Dott. CRISCUOLO Mauro – Consigliere –

Dott. OLIVA Stefano – rel. Consigliere –

ha pronunciato la seguente:

SENTENZA

sul ricorso 19266/2016 proposto da:

S.G., rappresentato e difeso dall’avvocato ANTONIO

CRISTOFERO ALESSI, e domiciliato presso la cancelleria della Corte

di Cassazione;

– ricorrente –

contro

ISTITUTO AUTONOMO CASE POPOLARI PROVINCIA (OMISSIS), in persona del

legale rappresentante pro tempore, rappresentato e difeso

dall’avvocato DANIELA CASTRONOVO e domiciliato presso la cancelleria

della Corte di Cassazione;

e

RETE FERROVIARIA ITALIANA S.P.A., in persona del legale

rappresentante pro tempore, elettivamente domiciliata in ROMA, VIA

IN ARCIONE n. 71, presso lo studio dell’avvocato STEFANO D’ERCOLE,

che la rappresenta e difende;

– controricorrenti –

e contro

COMUNE RIPOSTO;

– intimato –

avverso la sentenza n. 153/2016 della CORTE D’APPELLO di CATANIA,

depositata il 26/01/2016;

udita la relazione della causa svolta nella pubblica udienza del

18/02/2020 dal Consigliere Dott. STEFANO OLIVA;

udito il P.M., in persona del Sostituto Procuratore Generale Dott. DE

RENZIS Luisa, la quale ha concluso per il rigetto del ricorso;

uditi gli avvocati ANTONIO CRISTOFERO ALESSI per parte ricorrente,

che ha concluso per l’accoglimento del ricorso, e gli avvocati

DANIELA CASTRONOVO per il controricorrente I.A.C.P. e NICOLA

PALOMBI, in sostituzione dell’avvocato STEFANO D’ERCOLE, per R.F.I.
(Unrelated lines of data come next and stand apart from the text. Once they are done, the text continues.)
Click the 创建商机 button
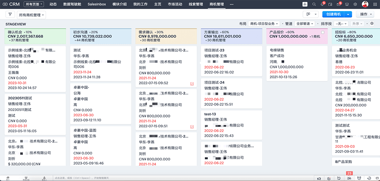 [x=333, y=14]
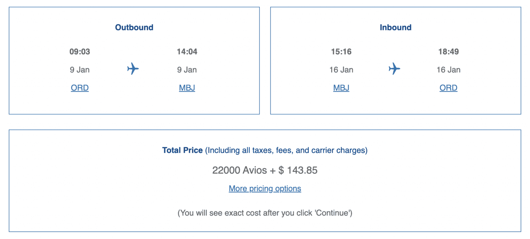530x239 pixels.
Task: Select the ORD inbound arrival link
Action: click(448, 88)
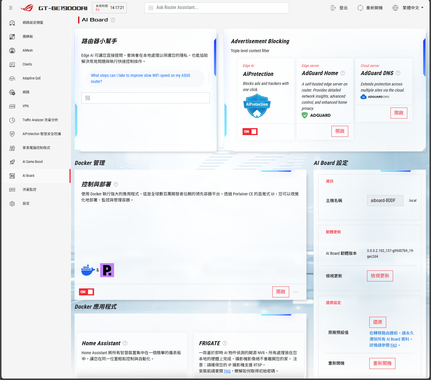Click the help icon beside AdGuard Home
Viewport: 431px width, 380px height.
pos(343,73)
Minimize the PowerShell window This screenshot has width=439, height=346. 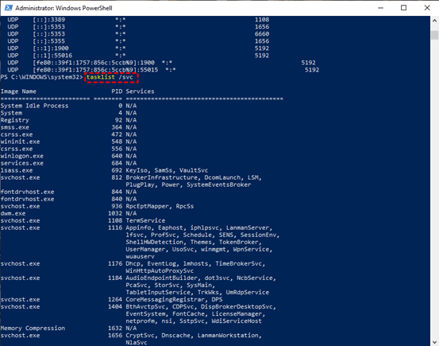tap(380, 8)
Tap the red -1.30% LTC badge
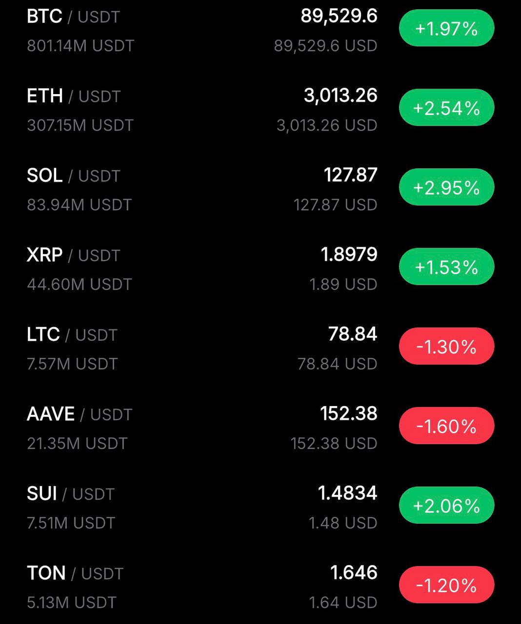This screenshot has width=521, height=624. tap(446, 346)
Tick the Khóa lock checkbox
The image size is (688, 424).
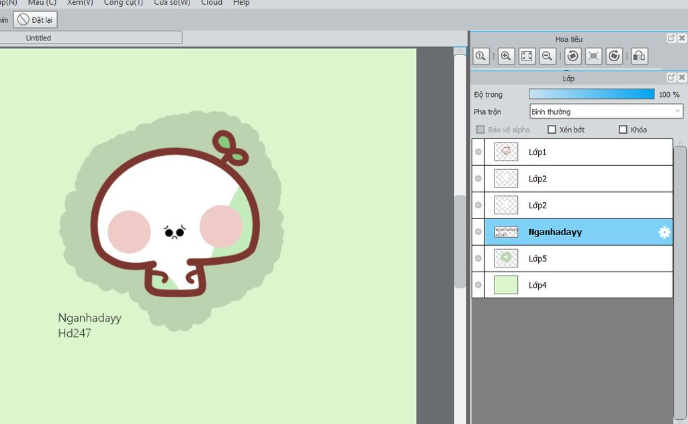click(623, 130)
S.P.A., i quali hanno concluso per il rigetto del ricorso.

 

Fatto

FATTI DI CAUSA

S.G. conveniva in giudizio Rete Ferroviaria Italiana S.p.a. innanzi al Tribunale di Catania, sezione distaccata di Giarre, esponendo di aver posseduto per oltre vent’anni un alloggio siti in (OMISSIS) ed invocando l’accertamento dell’intervenuto acquisto in suo favore della proprietà di detto bene per usucapione.

Si costituiva in giudizio la società convenuta, chiedendo di essere autorizzata alla chiamata in causa dello I.A.C.P. di (OMISSIS) e del Comune di Riposto, resistendo alla domanda ed invocando la condanna dello I.A.C.P. da un lato a tenerla indenne dalle conseguenze negative dell’eventuale accoglimento della domanda, e dall’altro lato a risarcire il danno causato alla predetta R.F.I. per effetto della mancata acquisizione della proprietà superficiaria delle aree su cui insistevano gli immobili di cui è causa. Invocava inoltre l’emissione di sentenza costitutiva ex art. 2932 c.c., produttiva degli effetti della convenzione che lo I.A.C.P. avrebbe dovuto stipulare con il Comune di Riposto, con trasferimento all’odierno ricorrente della proprietà dell’immobile dietro obbligo dello stesso di versarne il corrispettivo ad essa R.F.I..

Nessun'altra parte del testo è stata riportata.